Select all lines holding the word "options" from the entries that follow.

----- TASK MATERIAL

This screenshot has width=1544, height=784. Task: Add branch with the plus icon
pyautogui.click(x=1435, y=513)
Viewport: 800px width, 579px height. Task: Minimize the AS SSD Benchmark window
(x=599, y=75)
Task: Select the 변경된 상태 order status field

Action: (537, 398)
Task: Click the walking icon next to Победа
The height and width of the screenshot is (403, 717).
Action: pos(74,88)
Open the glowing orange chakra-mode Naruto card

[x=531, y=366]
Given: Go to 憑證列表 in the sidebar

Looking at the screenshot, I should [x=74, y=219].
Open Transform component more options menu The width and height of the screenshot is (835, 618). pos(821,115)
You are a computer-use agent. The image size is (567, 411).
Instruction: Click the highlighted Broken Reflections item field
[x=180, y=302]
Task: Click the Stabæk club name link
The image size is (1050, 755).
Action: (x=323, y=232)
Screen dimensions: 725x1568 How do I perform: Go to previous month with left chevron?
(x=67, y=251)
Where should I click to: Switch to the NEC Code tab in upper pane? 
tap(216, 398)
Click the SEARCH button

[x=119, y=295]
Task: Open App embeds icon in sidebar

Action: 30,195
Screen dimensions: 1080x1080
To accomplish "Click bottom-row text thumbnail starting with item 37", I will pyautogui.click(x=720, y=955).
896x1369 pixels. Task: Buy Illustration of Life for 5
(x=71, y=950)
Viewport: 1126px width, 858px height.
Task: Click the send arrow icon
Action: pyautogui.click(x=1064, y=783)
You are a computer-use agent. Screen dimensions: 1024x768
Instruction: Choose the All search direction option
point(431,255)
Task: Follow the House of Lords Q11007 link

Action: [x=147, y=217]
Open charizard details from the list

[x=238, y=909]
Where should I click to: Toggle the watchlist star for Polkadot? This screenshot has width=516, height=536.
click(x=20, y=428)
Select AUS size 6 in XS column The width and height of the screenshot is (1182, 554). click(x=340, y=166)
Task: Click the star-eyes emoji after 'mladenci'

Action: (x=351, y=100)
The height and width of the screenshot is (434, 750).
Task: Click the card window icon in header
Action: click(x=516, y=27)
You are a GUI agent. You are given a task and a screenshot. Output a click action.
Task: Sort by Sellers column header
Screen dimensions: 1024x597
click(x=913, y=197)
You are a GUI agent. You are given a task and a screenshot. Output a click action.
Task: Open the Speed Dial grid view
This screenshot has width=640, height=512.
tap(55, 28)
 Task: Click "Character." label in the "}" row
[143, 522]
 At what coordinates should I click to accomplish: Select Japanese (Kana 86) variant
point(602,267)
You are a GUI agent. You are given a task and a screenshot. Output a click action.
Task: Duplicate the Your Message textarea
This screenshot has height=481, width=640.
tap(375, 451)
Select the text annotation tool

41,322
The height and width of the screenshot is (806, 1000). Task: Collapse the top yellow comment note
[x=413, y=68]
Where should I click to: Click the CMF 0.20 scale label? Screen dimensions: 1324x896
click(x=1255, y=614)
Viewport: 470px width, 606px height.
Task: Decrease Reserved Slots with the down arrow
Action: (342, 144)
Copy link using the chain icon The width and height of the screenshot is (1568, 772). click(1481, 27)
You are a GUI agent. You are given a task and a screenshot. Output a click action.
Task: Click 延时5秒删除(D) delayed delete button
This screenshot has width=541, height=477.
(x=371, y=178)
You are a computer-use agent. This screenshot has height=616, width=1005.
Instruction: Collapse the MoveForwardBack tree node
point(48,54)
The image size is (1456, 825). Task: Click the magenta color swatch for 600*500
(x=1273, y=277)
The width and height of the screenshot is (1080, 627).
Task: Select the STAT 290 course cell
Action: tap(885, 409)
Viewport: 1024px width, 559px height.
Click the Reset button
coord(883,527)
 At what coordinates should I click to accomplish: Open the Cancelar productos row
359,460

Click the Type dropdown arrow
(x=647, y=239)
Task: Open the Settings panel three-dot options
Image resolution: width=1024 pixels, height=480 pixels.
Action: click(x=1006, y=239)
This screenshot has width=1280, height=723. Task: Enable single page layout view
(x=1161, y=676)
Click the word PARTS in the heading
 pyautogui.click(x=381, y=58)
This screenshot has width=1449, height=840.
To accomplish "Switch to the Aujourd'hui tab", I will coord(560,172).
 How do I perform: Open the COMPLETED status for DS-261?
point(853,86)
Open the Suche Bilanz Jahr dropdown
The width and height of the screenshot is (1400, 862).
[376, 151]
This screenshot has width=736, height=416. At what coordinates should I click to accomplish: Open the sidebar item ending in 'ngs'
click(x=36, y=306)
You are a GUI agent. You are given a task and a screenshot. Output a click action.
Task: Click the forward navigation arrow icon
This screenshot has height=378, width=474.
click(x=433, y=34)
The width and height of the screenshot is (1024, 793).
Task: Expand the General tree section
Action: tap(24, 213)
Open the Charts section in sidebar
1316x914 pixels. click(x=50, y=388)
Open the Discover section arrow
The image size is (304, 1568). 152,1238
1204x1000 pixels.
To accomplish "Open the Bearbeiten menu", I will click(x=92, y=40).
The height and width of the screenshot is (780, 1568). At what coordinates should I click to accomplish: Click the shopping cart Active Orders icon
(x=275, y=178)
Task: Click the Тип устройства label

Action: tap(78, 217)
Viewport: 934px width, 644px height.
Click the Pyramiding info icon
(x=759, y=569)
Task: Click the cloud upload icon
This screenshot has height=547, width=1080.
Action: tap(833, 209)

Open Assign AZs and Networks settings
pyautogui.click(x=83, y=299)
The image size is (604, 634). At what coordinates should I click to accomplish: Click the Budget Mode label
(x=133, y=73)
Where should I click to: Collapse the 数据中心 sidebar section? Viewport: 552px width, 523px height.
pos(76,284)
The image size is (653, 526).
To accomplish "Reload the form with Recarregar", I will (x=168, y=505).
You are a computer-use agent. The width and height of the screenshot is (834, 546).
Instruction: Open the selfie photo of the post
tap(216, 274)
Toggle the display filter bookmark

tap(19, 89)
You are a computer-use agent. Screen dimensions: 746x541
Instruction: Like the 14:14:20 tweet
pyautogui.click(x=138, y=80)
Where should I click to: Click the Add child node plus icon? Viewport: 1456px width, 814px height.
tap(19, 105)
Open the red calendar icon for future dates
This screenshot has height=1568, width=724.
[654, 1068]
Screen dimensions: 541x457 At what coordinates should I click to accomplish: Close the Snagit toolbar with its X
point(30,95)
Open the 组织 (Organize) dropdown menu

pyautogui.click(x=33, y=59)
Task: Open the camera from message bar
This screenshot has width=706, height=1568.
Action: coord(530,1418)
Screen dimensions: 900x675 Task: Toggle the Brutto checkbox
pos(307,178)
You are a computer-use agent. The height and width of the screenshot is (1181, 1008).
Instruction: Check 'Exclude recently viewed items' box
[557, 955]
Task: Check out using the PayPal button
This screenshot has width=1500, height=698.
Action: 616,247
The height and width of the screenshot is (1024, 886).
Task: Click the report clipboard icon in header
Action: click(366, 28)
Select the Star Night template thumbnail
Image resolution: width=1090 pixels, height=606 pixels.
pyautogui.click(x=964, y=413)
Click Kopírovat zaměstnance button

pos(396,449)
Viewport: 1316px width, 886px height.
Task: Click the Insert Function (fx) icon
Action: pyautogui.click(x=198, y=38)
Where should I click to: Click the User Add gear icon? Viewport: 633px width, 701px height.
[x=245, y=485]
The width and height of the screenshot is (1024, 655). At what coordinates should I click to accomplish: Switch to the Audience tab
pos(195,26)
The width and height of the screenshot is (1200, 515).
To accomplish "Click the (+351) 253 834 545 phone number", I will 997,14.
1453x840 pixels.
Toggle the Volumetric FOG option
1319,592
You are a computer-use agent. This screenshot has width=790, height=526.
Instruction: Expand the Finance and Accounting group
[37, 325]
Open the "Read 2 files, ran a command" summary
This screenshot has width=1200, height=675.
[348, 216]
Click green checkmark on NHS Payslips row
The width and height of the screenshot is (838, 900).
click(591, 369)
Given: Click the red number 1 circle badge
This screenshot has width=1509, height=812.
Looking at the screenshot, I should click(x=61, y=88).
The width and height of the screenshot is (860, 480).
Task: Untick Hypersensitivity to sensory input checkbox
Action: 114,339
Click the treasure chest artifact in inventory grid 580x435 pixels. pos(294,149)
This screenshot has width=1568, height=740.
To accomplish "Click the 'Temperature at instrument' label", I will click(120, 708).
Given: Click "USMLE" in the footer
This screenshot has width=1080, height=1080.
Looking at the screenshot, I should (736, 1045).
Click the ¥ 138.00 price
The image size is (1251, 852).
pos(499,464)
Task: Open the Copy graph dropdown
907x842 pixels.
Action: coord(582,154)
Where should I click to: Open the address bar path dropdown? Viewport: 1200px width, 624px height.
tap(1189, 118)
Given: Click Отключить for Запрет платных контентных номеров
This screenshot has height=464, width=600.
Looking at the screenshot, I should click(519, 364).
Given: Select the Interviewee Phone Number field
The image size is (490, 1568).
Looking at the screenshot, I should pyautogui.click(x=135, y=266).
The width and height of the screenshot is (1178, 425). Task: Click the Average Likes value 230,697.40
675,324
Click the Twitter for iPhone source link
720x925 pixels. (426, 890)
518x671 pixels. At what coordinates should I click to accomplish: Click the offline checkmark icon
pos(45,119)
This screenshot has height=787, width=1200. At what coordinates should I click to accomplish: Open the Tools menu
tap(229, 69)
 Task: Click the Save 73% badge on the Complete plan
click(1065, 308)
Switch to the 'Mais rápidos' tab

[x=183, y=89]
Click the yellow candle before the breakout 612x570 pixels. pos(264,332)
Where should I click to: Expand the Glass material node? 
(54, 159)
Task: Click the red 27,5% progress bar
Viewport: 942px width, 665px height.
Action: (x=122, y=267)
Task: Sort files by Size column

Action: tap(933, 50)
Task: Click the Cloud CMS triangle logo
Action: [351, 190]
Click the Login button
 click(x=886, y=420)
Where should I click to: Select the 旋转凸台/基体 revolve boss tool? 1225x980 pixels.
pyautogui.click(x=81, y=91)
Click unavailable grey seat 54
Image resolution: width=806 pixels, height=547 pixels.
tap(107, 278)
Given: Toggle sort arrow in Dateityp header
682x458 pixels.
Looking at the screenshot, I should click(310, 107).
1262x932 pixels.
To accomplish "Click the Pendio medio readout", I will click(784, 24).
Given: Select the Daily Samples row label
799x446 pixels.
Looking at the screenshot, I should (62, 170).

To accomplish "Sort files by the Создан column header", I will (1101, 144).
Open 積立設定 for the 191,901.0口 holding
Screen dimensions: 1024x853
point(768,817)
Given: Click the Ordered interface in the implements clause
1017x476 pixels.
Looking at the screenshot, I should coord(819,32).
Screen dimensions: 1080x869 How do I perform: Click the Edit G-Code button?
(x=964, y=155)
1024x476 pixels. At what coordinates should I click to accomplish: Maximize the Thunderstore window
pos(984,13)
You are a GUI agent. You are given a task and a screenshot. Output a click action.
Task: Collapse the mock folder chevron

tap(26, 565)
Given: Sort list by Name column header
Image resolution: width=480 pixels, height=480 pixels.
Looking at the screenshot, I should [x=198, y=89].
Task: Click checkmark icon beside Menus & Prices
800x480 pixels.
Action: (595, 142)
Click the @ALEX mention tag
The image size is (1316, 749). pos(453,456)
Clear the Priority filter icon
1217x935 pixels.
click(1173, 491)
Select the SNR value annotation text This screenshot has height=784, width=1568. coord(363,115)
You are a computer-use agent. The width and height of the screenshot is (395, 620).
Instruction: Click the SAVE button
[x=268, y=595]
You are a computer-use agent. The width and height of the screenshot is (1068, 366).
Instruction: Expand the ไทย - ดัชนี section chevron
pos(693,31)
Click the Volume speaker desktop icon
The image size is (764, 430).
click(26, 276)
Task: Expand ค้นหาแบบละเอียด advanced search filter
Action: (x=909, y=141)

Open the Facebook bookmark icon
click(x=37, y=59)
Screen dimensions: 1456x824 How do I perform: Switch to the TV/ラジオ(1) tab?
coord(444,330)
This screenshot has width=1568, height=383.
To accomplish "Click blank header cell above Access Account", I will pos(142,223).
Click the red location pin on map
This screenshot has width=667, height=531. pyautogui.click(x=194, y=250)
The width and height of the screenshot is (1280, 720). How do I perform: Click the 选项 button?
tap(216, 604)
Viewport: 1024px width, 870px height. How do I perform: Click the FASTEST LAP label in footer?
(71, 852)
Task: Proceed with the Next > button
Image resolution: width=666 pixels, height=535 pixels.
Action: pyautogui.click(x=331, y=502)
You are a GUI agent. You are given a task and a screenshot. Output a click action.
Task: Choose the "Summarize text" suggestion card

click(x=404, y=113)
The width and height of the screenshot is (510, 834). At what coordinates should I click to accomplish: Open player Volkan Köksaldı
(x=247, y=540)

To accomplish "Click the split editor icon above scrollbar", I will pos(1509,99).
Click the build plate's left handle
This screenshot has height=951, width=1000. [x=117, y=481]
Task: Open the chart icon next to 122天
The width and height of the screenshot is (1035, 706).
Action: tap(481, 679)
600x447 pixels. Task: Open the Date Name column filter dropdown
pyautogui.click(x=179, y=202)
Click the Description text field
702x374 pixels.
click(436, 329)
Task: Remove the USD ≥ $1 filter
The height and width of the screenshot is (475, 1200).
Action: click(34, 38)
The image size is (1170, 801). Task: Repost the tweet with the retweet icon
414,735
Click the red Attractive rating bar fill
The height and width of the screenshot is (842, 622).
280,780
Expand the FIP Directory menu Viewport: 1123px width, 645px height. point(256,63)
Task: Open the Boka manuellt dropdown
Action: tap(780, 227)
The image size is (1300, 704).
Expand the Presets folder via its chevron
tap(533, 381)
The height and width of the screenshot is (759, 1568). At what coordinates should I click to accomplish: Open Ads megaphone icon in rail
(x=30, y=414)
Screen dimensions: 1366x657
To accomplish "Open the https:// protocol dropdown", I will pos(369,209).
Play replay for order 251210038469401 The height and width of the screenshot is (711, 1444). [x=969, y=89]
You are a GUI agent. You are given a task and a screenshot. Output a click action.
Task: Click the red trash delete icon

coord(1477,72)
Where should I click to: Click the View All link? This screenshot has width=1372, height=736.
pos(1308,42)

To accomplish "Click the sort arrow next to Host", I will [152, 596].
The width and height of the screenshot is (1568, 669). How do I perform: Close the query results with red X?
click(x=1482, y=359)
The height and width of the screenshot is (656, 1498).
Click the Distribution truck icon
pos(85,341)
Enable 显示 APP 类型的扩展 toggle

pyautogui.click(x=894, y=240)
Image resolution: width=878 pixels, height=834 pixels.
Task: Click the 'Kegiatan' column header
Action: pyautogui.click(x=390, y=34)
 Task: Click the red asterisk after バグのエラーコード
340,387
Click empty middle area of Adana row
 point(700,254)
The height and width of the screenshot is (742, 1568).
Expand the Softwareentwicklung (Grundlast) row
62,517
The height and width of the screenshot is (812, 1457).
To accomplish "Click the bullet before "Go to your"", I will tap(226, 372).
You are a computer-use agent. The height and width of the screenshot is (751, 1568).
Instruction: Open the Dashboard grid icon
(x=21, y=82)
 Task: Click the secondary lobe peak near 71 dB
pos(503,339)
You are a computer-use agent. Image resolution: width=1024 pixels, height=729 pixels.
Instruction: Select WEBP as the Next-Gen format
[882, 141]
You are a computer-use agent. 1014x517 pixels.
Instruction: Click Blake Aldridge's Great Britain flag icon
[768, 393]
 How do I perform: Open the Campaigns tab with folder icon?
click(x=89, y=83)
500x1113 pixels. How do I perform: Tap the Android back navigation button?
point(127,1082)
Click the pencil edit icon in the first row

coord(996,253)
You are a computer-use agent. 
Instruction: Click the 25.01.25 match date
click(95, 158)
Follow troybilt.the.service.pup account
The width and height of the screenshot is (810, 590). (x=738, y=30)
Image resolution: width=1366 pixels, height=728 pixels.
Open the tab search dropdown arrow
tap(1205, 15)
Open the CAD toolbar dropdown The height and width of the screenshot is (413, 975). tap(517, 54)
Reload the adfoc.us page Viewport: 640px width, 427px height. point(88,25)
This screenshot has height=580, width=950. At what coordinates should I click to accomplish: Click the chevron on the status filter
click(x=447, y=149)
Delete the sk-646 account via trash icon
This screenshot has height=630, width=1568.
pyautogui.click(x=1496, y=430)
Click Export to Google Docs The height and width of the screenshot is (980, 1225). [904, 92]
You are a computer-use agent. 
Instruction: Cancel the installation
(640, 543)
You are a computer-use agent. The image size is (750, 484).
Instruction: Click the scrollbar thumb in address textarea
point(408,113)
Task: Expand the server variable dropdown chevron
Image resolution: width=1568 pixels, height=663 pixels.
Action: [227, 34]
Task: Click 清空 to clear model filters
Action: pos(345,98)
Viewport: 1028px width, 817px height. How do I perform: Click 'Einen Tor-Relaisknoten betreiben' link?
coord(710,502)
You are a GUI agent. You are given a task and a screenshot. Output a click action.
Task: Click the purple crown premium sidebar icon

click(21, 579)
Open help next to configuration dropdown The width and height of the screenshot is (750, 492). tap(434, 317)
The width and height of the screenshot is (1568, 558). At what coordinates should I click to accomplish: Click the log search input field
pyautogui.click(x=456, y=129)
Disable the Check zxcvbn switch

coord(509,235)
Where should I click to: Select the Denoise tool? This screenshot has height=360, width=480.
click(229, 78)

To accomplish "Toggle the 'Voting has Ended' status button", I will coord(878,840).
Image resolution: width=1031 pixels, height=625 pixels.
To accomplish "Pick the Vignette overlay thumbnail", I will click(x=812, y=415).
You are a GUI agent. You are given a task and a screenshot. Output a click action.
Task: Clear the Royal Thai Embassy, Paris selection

----------

• REPLY:
Open Transform component more options menu The width and height of the screenshot is (835, 618). pos(821,115)
Task: Open the Settings panel three-dot options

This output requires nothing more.